Stored records

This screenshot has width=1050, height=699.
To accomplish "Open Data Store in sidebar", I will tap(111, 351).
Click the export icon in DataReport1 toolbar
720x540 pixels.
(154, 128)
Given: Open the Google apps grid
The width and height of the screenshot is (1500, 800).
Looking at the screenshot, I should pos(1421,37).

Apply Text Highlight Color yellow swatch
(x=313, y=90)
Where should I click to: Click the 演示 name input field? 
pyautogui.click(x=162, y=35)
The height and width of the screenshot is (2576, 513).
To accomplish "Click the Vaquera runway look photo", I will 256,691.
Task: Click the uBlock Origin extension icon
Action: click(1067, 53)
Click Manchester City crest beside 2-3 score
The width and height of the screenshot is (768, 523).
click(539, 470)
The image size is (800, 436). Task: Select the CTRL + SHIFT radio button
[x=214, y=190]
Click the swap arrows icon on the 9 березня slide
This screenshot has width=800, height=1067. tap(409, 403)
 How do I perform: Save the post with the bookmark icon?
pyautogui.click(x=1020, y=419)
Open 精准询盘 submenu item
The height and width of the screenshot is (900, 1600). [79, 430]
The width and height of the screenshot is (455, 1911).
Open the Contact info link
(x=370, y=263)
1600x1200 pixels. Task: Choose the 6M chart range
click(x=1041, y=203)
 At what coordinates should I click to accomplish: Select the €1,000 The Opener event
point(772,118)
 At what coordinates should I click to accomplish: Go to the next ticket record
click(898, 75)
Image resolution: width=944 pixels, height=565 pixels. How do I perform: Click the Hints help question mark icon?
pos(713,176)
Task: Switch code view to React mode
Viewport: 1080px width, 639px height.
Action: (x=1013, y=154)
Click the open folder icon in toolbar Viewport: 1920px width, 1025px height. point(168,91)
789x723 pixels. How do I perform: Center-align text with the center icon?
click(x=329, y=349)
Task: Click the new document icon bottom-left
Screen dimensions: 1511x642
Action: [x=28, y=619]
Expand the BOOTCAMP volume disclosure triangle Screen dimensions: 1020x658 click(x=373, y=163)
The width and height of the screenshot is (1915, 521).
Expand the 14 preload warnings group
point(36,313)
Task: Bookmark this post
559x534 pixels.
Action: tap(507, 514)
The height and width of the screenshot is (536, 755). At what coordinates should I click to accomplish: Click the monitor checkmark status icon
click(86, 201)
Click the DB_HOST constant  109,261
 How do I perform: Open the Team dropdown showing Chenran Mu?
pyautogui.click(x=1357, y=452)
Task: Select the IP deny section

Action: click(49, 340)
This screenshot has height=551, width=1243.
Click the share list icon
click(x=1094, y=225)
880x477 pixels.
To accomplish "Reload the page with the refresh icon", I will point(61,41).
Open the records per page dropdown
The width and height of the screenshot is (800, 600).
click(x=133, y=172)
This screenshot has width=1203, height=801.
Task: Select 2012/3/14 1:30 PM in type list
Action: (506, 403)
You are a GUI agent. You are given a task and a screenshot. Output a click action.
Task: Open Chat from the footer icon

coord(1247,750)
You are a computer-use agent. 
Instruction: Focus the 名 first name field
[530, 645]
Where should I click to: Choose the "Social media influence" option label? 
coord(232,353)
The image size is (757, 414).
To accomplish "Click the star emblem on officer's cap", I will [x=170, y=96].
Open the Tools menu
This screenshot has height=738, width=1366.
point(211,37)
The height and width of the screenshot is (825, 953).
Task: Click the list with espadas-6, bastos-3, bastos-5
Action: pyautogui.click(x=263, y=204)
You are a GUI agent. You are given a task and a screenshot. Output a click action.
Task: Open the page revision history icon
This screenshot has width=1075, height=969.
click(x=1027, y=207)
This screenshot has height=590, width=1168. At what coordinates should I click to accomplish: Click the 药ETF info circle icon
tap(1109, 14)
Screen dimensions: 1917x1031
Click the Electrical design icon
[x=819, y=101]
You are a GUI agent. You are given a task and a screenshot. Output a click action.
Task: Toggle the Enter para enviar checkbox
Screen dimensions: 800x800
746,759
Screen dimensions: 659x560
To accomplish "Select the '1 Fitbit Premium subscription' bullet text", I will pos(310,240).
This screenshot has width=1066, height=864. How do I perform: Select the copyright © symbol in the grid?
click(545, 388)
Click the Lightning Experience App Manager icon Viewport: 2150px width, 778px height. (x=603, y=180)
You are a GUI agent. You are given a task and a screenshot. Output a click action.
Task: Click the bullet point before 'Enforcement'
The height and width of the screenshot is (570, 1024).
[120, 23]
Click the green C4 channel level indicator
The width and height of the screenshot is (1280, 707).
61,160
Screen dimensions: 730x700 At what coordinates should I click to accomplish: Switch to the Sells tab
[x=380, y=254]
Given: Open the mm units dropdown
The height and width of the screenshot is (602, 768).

**Work to be completed:**
Working down from the line that contains "This screenshot has width=1066, height=864.", retype each line exactly through the last line of the data, and give nothing else.

**Your response:**
This screenshot has width=1066, height=864. How do I perform: Select the copyright © symbol in the grid?
click(545, 388)
Click the Lightning Experience App Manager icon Viewport: 2150px width, 778px height. (x=603, y=180)
You are a GUI agent. You are given a task and a screenshot. Output a click action.
Task: Click the bullet point before 'Enforcement'
The height and width of the screenshot is (570, 1024).
[120, 23]
Click the green C4 channel level indicator
The width and height of the screenshot is (1280, 707).
61,160
Screen dimensions: 730x700 At what coordinates should I click to accomplish: Switch to the Sells tab
[x=380, y=254]
Given: Open the mm units dropdown
The height and width of the screenshot is (602, 768).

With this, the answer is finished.